To the extent that claimant challenges the recoverable overpayment of state and federal benefits, claimant does not dispute that she worked on April 6 and 7, 2020 for the employer, yet certified that she worked no days for the week ending April 12 and did not disclose such employment to the Department of Labor. Notwithstanding claimant's belief that such employment was not "valid," we find no basis to disturb the Board's finding that claimant made a willful false statement in certifying and obtaining benefits, nor in its imposition of a recoverable overpayment of state unemployment insurance benefits and FPUC payments, forfeiture of future benefit days and penalties (see Labor Law § 594 ; 15 USC § 9023 [f][1]; Matter of Lefkow [Commissioner of Labor], 208 A.D.3d 1408, 1410, 174 N.Y.S.3d 775 [3d Dept. 2022] ).

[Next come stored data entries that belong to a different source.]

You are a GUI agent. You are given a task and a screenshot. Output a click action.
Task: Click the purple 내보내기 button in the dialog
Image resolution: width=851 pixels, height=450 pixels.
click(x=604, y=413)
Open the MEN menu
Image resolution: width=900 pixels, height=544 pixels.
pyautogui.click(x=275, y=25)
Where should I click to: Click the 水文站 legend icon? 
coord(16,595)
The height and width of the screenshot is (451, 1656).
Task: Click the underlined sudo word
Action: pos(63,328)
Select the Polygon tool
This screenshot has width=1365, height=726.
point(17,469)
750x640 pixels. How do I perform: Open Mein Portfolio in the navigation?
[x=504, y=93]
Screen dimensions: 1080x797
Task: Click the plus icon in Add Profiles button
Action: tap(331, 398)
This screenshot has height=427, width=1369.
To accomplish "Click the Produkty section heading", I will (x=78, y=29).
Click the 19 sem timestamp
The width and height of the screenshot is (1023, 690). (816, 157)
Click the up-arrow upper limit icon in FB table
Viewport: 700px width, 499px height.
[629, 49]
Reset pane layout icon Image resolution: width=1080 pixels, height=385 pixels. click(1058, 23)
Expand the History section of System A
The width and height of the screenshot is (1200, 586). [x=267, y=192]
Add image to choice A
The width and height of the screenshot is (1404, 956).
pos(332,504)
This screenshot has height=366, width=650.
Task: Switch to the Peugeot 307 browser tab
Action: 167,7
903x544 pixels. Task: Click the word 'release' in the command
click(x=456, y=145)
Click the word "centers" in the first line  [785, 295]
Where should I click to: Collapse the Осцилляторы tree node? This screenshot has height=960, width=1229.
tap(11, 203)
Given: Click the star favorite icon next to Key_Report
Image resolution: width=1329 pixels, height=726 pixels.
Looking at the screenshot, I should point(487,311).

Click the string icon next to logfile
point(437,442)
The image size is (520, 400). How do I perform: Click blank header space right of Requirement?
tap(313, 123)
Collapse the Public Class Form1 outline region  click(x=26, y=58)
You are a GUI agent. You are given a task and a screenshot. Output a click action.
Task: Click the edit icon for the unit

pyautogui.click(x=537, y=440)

We do note, however, that the Board, in its September 21, 2021 decision, erroneously indicates that claimant is charged with a recoverable overpayment of "$1,800 in Lost Wages Assistance benefits." As there is no dispute that claimant did not receive such benefits, we modify the Board's decision by deleting any reference thereto. To the extent that claimant asserts that she is eligible for Pandemic Unemployment Assistance benefits – which, according to claimant, would thereby negate any recovery of FPUC benefits and related penalties – and requests remand for a determination thereof, such issue is not properly before this Court nor is remittal the proper basis upon which to have such issue reviewed (see Labor Law §§ 624, 626 ; see e.g. Matter of Perrone [Commissioner of Labor], 66 A.D.3d 1091, 1091–1092, 886 N.Y.S.2d 782 [3d Dept. 2009] ). Claimant's remaining contentions, including that she was denied due process, that the decision was based upon hearsay evidence and that the employer's alleged violation of Labor Law § 195 constituted good cause for leaving her employment, have been reviewed and found to be without merit.
Aarons, J.P., Pritzker, Reynolds Fitzgerald and McShan, JJ., concur.
ORDERED that the decision is modified, without costs, by reversing so much thereof as found a recoverable overpayment of $1,800 in Lost Wages Assistance benefits; and, as so modified, affirmed.